00:02

63 16 55
                                    

Kurajut benang - benang merah seperti memori yang tak terkendali.
00:00
FRASA

"Frasa, kamu nyari mama?"
Aku bergeming.

"Fras?"
Masih bergeming.

"Eh dek?"
Dan bergeming.

"Dek?"

"Frasa!"

Lho, bagaimana mereka bisa kesini?
"Ngapain kalian disini? Teriak teriak segala, inget rumah sakit lho." Aku merengut.

"Bodo." Bang Arta justru mendengus mendengar jawabanku yang sepertinya tolol.

"Frasa tolol." Kata Bang Arta, abang tidak membaca pikiranku bukan?

"Iya, abang bisa baca pikiran." Aku masih menganga dan memberi kesimpulan; Bang Arta adalah paranormal.

"Dok, ini diperiksa lagi- takutnya kepala Frasa kebentur dan otaknya geser dikit."

Mama menyenggol lengan papa dengan tautan tajam,"Papa! Ngomong apaan sih?"

Papa tertawa pasrah.

"Omong-omong Fras, kamu mikir apaan sih? Baru abang tinggal sebentar aja ngelamun terus."

Seketika mataku langsung berbinar dan terlonjak dari ranjang karena teringat sesuatu ,"Itu vinyl record ku!"

"Piringannya?" Kata mama bersedekap.

Aku merengut, bukan piringannya Mama. Semua album piringannya selamat tapi pemutarnya justru nggak ada. Aku merengek lagi.

Karena ada suatu ketika; dimana kau yang tumpul berubah menjadi sesuatu yang tajam.

Berusaha merelakan sesuatu yang dicintai itu benar-benar dahsyat rasanya- sampai terkadang kau merasa patah hati hanya karena barang yang mati.

Berjam-jam aku mengalihkan perhatian pada vinyl record yang hilang, tapi tak pernah bisa.

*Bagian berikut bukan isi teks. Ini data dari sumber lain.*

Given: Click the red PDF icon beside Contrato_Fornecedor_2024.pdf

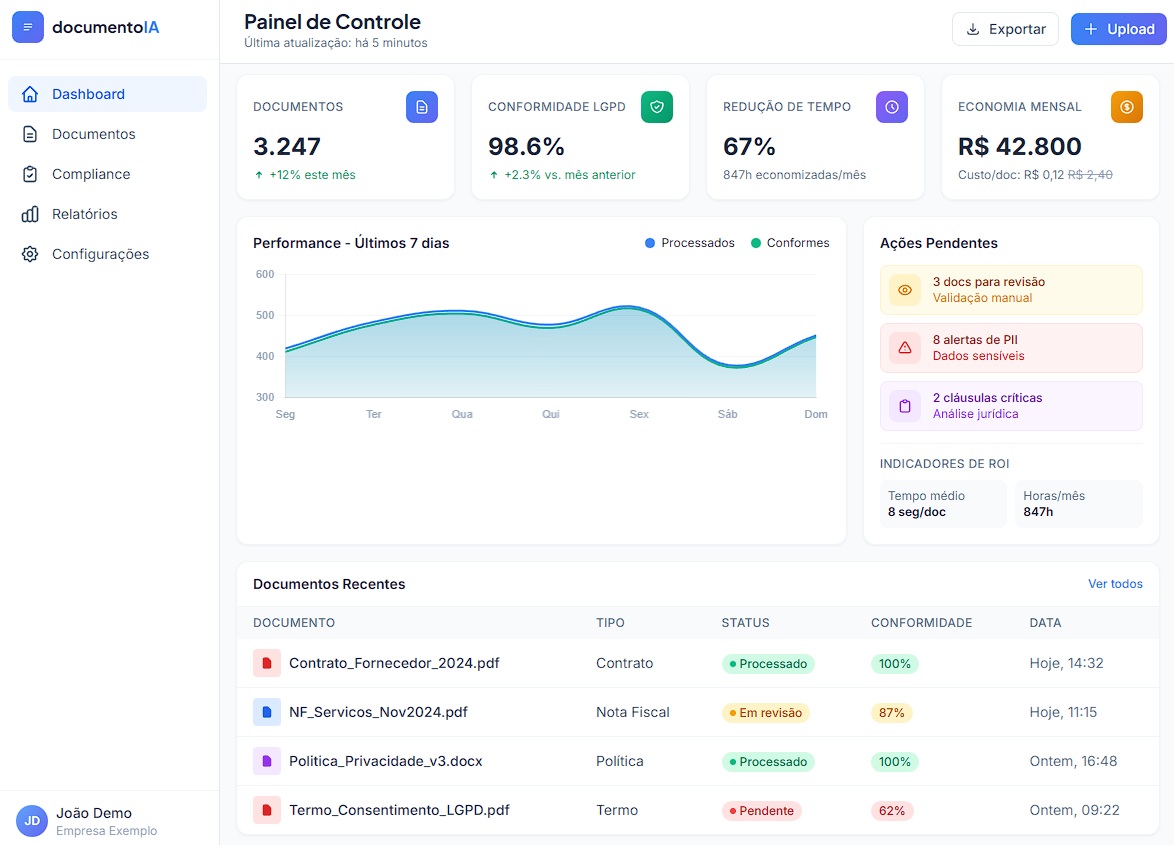Looking at the screenshot, I should click(265, 663).
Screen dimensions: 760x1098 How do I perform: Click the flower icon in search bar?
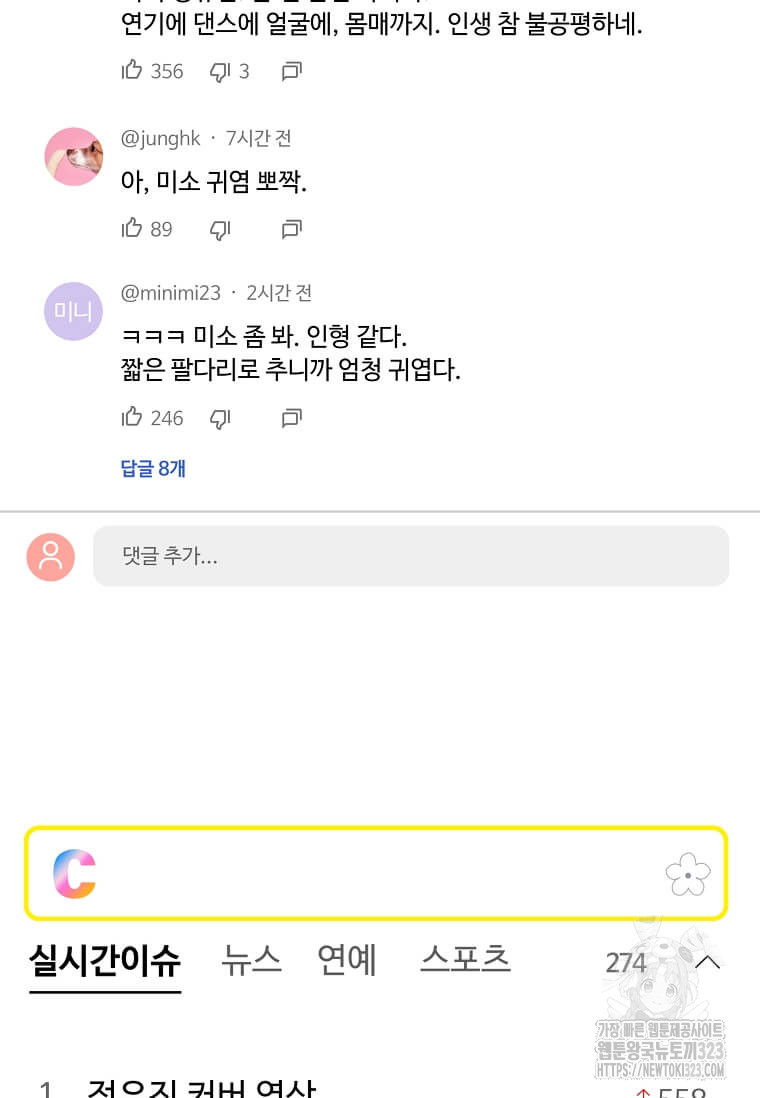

Mencoba memutar musik pada telepon genggam yang canggih namun hasilnya tak seberapa dengan suara merdu piringan itu.

Terkadang; aku bisa saja berubah dari suatu gadis yang ceria - banyak sekali ide sampai ingin meledak tak tau bagaimana harus menyusun di dalam otak sebagai antrean menuangkannya menjadi perempuan yang

benar - benar

dingin. Tidak dingin seperti 'judes' namun lebih seperti memendam kata oleh perasaan yang bergejolak terlalu hebat. Suatu ketika aku tak dapat meluapkannya; maka yang kulakukan adalah menyendiri di balik dinding dinding Kota Jogjakarta, tempat menyendiri dari segala peradaban yang bisa saja tak akan kembali lagi.

Namun kesendirianku tak pernah benar - benar sendiri; itu juga karena pemutar musik yang selalu menemani,

kemanapun aku harus pergi.

[]

Dari alam mimpiku-
aku mengikuti seseorang berkemeja hitam dimana yang dapat kulihat hanyalah punggungnya.